Given records:
--------

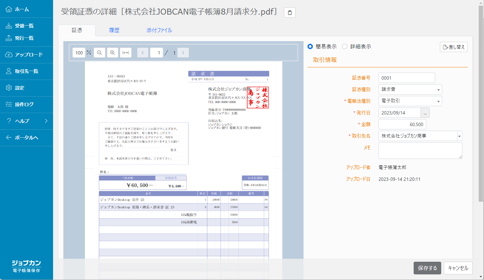This screenshot has width=484, height=280.
Task: Open 設定 gear in the sidebar
Action: [x=9, y=88]
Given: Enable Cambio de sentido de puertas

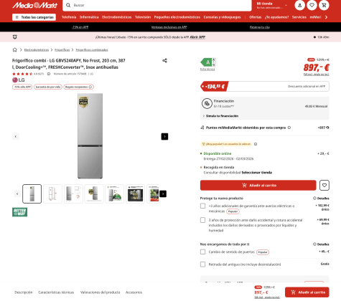Looking at the screenshot, I should [x=202, y=252].
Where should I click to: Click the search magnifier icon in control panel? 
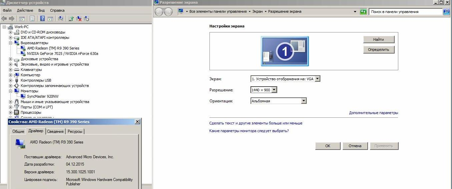[446, 12]
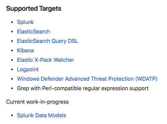Click the Supported Targets heading
The image size is (167, 124).
coord(34,9)
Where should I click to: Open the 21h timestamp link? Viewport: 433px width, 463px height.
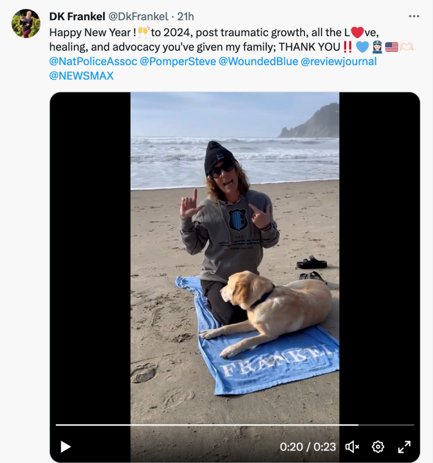(185, 17)
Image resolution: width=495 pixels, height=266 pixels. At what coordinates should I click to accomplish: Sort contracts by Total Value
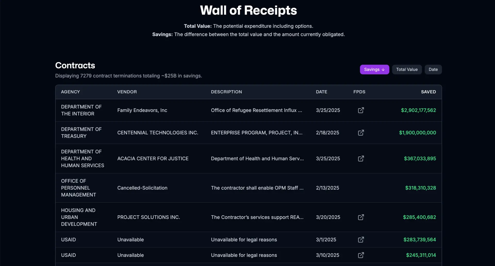(407, 70)
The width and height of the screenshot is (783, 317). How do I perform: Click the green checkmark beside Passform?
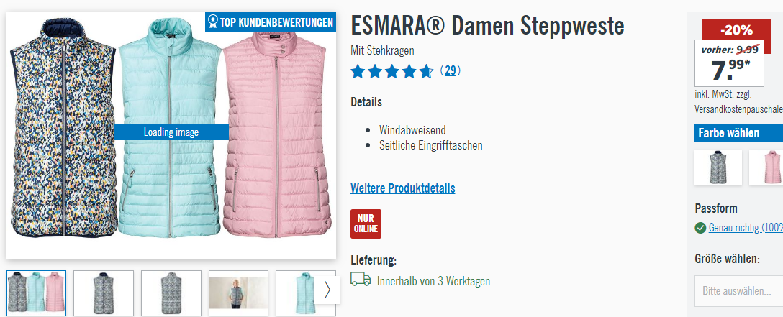point(700,228)
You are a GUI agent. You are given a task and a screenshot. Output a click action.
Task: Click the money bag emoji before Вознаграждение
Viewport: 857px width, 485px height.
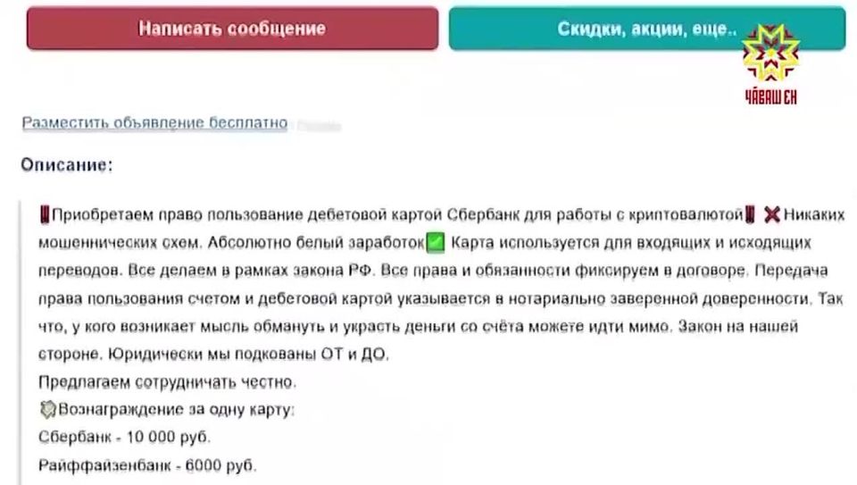48,410
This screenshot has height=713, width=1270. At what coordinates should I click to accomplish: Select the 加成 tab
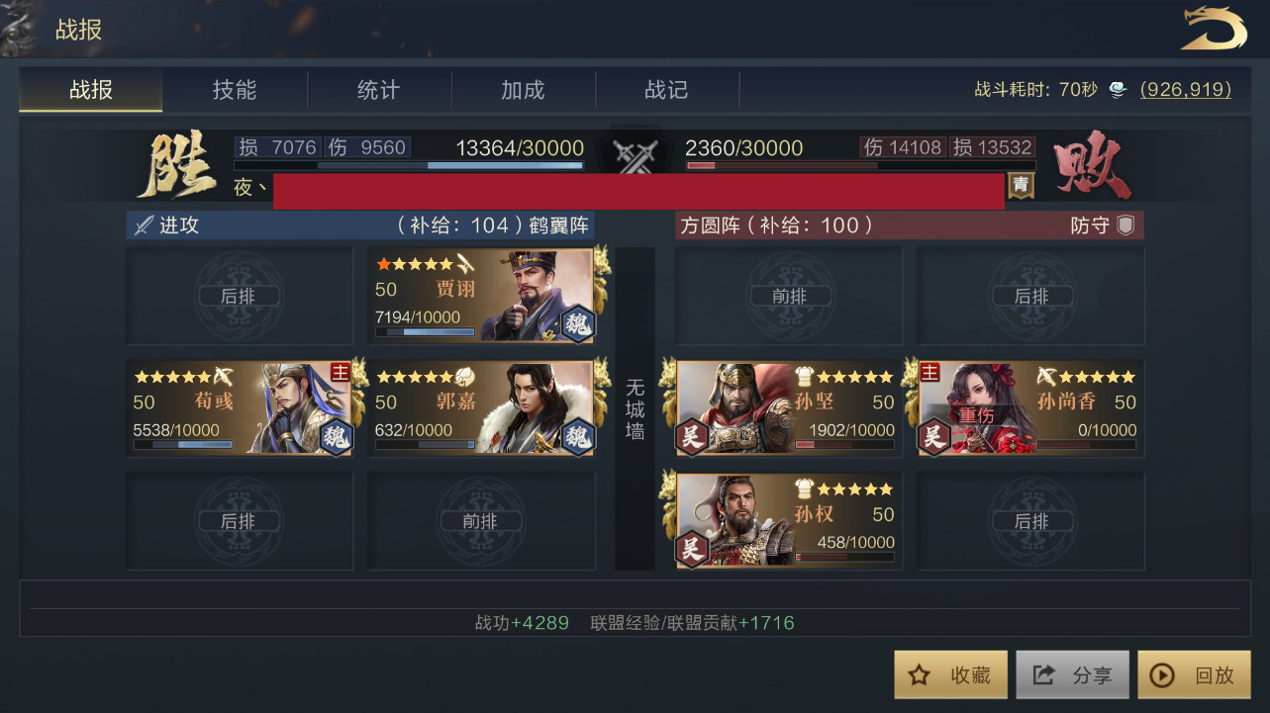(523, 90)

--------

Action item:
Reproduce exactly the lines above that run from the one with "Where should I click to: Click" to the one with "You are a GUI", both included, leaving pictures out.

Reply to the task:
Where should I click to: Click the search magnifier icon in control panel? 
[446, 12]
Click the Supported Targets heading
The image size is (167, 124).
coord(34,9)
Where should I click to: Open the 21h timestamp link? Viewport: 433px width, 463px height.
(185, 17)
Image resolution: width=495 pixels, height=266 pixels. At what coordinates should I click to accomplish: Sort contracts by Total Value
(407, 70)
The width and height of the screenshot is (783, 317). How do I perform: Click the green checkmark beside Passform?
point(700,228)
You are a GUI agent. You are given a task and a screenshot. Output a click action.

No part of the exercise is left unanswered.